**What to work on**
Quote the listing below, starting at the line that contains "1456x820 pixels." and ending at the line that contains "Action: [162, 52]". Leave the pictures out of your answer.

**Available data**
====
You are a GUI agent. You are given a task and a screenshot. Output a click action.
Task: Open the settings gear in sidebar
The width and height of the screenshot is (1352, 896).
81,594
====
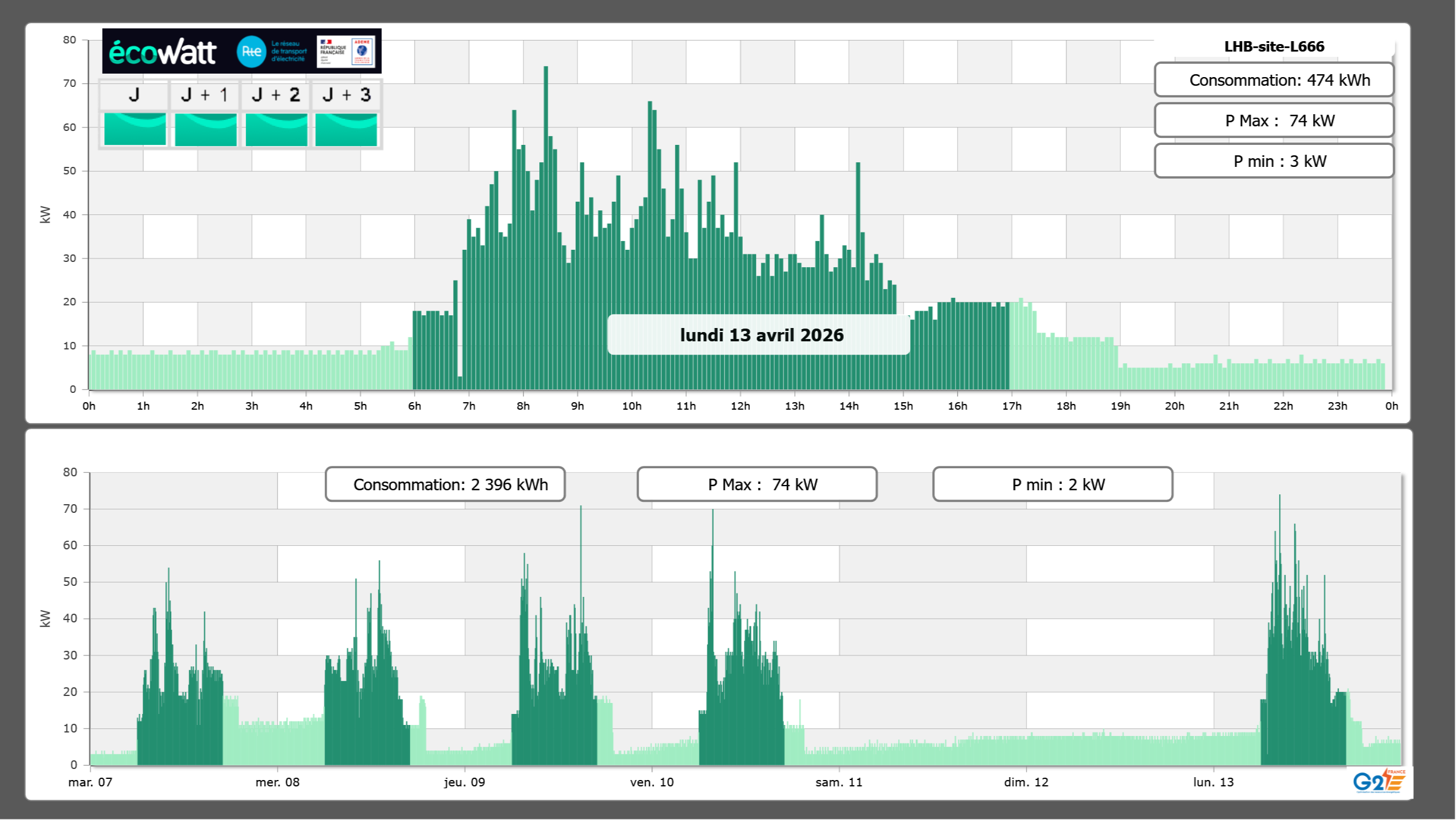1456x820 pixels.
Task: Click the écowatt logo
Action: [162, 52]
====
**Result of the exercise**
1456x820 pixels.
Task: Click the écowatt logo
Action: [162, 52]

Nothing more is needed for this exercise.